He had deep-set lavender eyes, deep enough so that his lack of eyelashes wouldn’t be noticed. And he could fake eyebrows with a little makeup.
All in all, Yogi had been pleased that his overall body shape and face had turned out to look so human. That probably had some straightforward explanation: his five-foot-nine stature, two-legged upright body, front-mounted eyes, side-placed ears, and so on were likely functions of having evolved on a planet with a certain gravity, climate, humidity, diurnal cycle, need for depth perception, and so on.
His nose and ears, almost tiny, were out of proportion for a normal human face, but not so it would scream alien. The outer layer of his head was the same composition as the rest of his feathery outer layer: he could use a wig or just be bald. Only the composition of the outermost layer seemed to be an adaptation to something different.
This first year had been very difficult—landing in a remote area, finding his way to the nearest big city, absorbing the language (thank heavens for the language implant!), finding a job, getting an apartment, getting documented. And thank heavens, too, for the computer and the device that researched and then forged his driver’s license, Social Security card, college transcript, birth certificate, and a couple of credit cards. His bosses didn’t know what sort of society he would encounter, so he had to program the machinery, which was twice as big as it probably needed to be. It had made his backpack very heavy. At least he hadn’t had to find a power source: the machine had a forever battery.
He settled in to his tiny apartment and subsistence wages. The job wasn’t hard: a security guard for a strip mall. That was fine; the job didn’t require Yogi to know or learn a lot about human culture beyond the briefest outline he’d gotten from the machine. His job was one into which one could become practically anonymous.

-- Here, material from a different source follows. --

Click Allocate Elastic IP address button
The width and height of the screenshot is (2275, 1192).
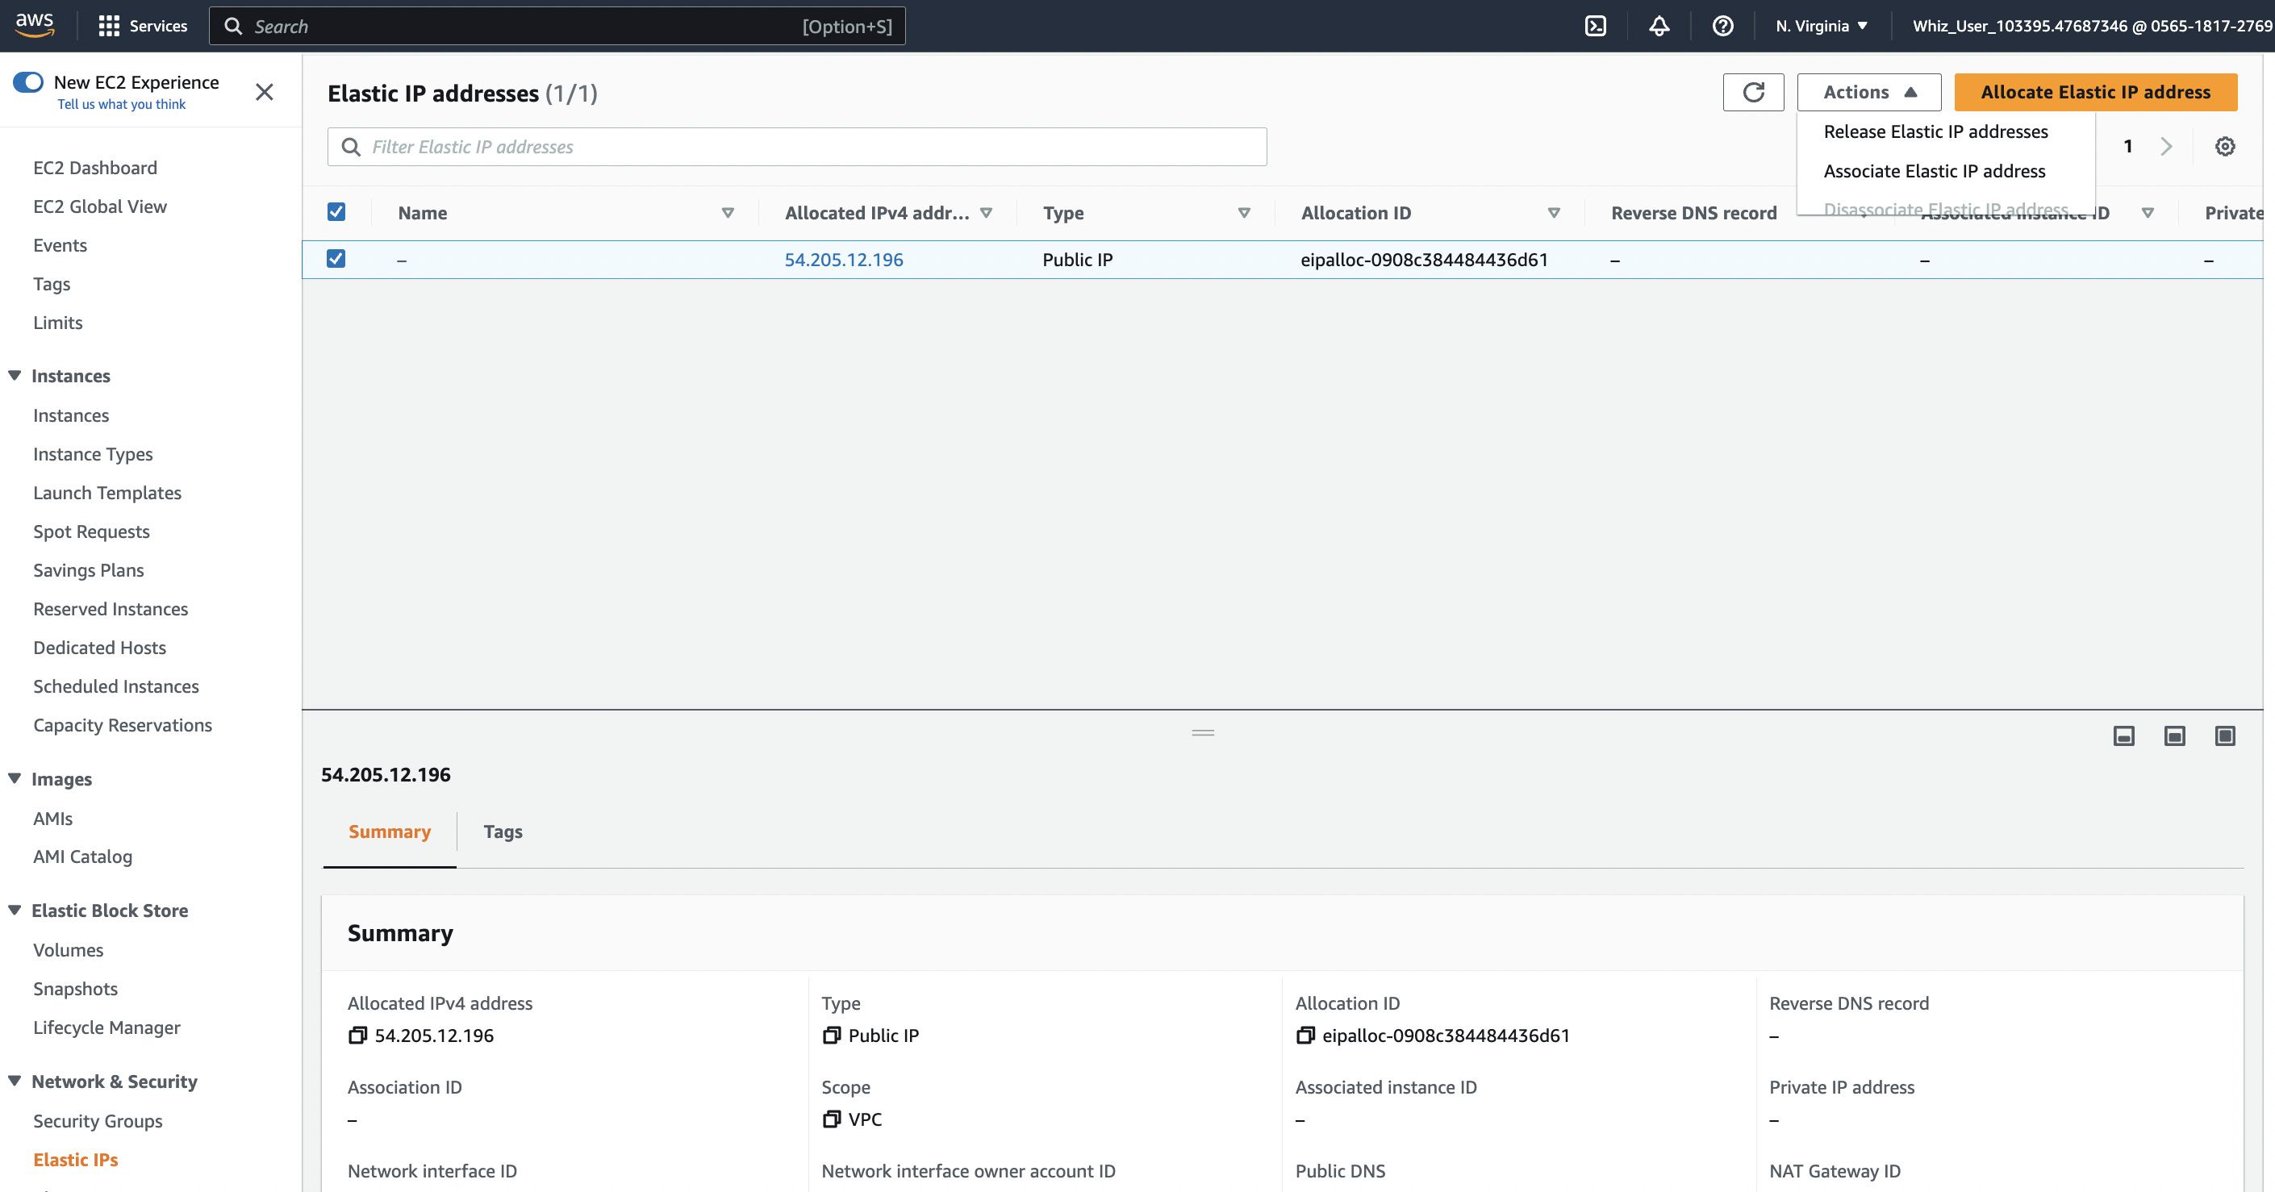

The mall didn’t really need protecting, but its owner’s insurance company had insisted on it. Yogi could lounge in his booth and emerge a few times to make his rounds. He had almost no interaction with the shoppers or even the guard on the other shift, a taciturn, shy woman who said little more than hello and good-bye when she reported for work.
The most challenging adjustment had been the food and water. Nothing tasted right, and his two stomachs were upset for weeks after he landed. Any beverage he drank turned his urine a strange shade of bluish red so bright it almost glowed.

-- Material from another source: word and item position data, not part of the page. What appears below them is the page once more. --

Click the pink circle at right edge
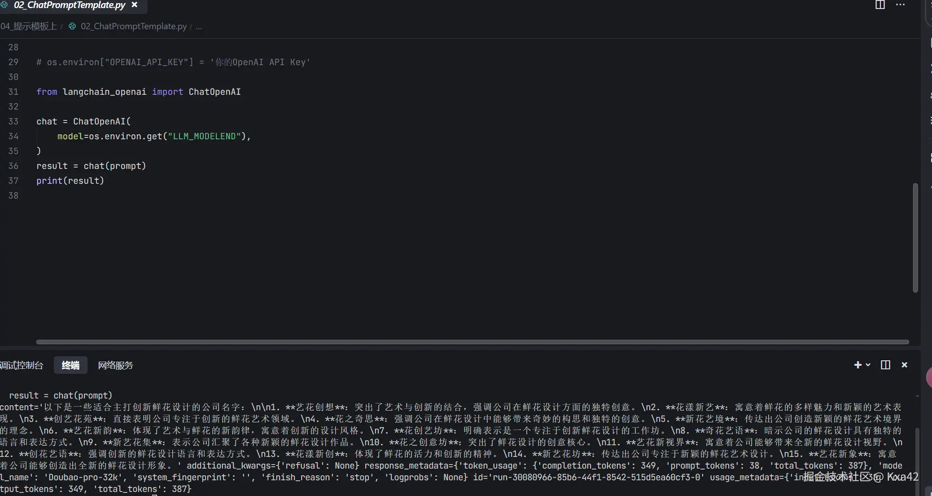pos(929,377)
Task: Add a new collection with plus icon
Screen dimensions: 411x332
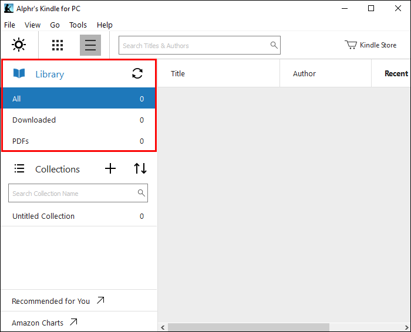Action: 110,169
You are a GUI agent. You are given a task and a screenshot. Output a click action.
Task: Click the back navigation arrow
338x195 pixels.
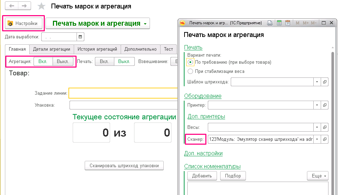point(12,6)
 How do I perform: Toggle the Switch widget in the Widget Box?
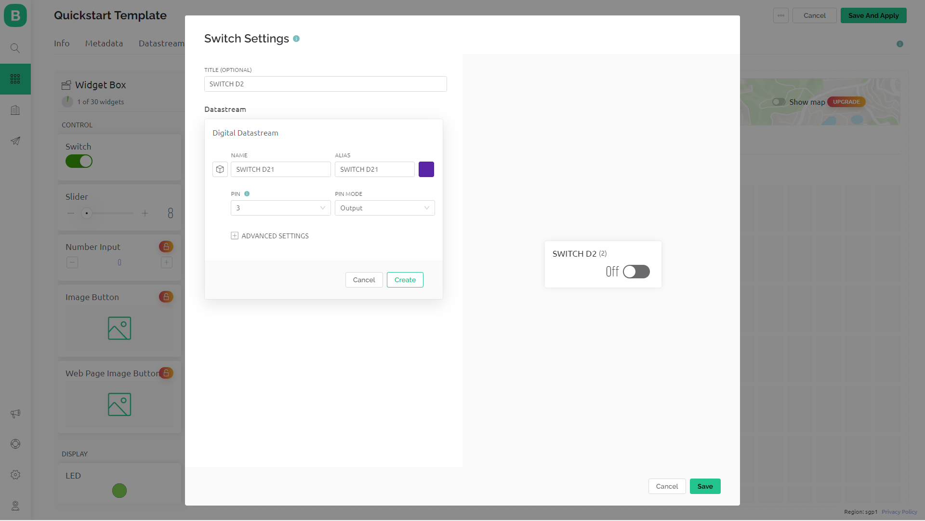79,161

More of his kind would arrive in the coming years; Yogi, as the vanguard of the invasion-by-infiltration force, was lonely for more of his kind. But he was a kind of proof-of-concept. He had to get through the first year and report back.
And that first year involved an annual molt, almost at the end of his assignment.
During molting season, the feathers had to shed and be replaced. It certainly wouldn’t do to have the top layer of feather-skin slough off for all to see. Even at home, folks were usually unable go out until the new keratinous layers had grown back. The wrinkly, slightly scaly, gray tissue underneath was far from attractive. And the feathers grew back in spiky patches.
Yogi quit his job, assuming it would be easy to find another one. He braced himself for the coming ordeal.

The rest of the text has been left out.